America's Labor Leaders

An essential, classic work in labor sociology--still relevant today--by the man whose name is almost synonymous with labor history and sociology.

When C. Wright Mills published The New Men of Power in 1948, he thought labor leaders a new strategic elite and the unions a set of vanguard organizations that were crucial to "stopping the main drift towards war and slump." Today, as the unions once again seek to play a decisive role in American life, Mills' remarkable probe into the structure and ideology of mid-twentieth-century trade unionism remains essential reading.
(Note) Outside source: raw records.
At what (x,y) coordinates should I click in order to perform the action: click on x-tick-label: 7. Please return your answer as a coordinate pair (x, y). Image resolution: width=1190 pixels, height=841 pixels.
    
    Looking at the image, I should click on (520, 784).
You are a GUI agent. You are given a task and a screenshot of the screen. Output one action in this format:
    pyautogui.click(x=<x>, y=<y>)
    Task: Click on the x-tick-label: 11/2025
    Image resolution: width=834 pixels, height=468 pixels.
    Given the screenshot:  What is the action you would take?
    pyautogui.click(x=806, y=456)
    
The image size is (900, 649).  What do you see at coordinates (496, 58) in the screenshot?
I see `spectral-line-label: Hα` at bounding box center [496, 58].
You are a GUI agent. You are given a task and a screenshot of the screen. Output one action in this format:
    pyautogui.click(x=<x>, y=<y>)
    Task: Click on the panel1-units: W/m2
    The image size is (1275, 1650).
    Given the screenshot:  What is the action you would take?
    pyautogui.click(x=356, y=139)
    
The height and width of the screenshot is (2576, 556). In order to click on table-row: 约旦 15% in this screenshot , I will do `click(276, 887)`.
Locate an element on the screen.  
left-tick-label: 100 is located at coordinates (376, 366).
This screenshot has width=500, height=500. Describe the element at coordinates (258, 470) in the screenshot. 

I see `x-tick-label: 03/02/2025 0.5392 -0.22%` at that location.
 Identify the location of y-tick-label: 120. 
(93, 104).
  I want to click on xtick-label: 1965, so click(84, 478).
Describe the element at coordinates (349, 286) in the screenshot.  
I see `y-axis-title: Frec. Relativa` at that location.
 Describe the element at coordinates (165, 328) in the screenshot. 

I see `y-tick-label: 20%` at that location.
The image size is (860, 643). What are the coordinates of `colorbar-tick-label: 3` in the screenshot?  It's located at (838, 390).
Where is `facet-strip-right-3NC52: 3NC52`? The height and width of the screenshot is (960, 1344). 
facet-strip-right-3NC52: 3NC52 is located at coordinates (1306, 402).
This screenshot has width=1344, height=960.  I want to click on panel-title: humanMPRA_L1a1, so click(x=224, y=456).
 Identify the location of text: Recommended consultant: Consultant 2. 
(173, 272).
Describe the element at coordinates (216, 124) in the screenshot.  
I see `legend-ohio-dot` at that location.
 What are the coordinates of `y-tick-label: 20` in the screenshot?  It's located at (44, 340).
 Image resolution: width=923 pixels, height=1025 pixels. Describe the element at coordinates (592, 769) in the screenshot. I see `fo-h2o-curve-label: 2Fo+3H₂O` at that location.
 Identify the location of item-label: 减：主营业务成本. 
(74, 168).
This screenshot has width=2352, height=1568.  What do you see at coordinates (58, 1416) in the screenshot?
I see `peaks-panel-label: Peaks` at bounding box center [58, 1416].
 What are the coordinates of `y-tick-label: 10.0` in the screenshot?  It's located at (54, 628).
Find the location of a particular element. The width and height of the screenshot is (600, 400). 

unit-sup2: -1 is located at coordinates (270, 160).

A new introduction by historian Nelson Lichtenstein offers insight into the Millsian political world at the time he wrote The New Men of Power.

"The New Men of Power is a brilliant, original, and provocative work, genuinely democratic and boldly radical in its character. . . . I have not read for a long time any book which in its main bearings casts more valuable light on the tensions of American society or which is more stimulating and fruitful in its challenges to the reader."-- Arthur Schlesinger Jr.

"C. Wright Mills has written a book in total opposition to such current inclinations as quietism, ideal-community building, advocacy of "preventive" atomic war, a truce with the right because of fear of Stalinism. . . . We owe him a considerable debt of gratitude for having tried, in a time of depressed silence, to reopen a discussion of politics."--Irving Howe, Partisan Review

"This reissue of a classic in labor sociology, with Nelson Lichtenstein's superb introduction, could hardly be more timely. C. Wright Mills's insights into the dilemmas and dynamics of union leadership are often as relevant today as they were in the late 1940s. And now, more than half a century after this powerful study first appeared, a new generation of unionists is emerging that may yet fulfill Mills's hopes--so deeply disappointed in the years after The New Men of Power first appeared--for labor-centered progressive social change."--Ruth Milkman, director of the Institute for Labor and Employment, University of California at Los Angeles

C. Wright Mills (1916-62), the author of White Collar: The American Middle Classes, The Power Elite, and other books, taught for many years at Columbia University.

Nelson Lichtenstein, a professor of history at the University of California at Santa Barbara, is the author of Walter Reuther: The Most Dangerous Man in Detroit and other books.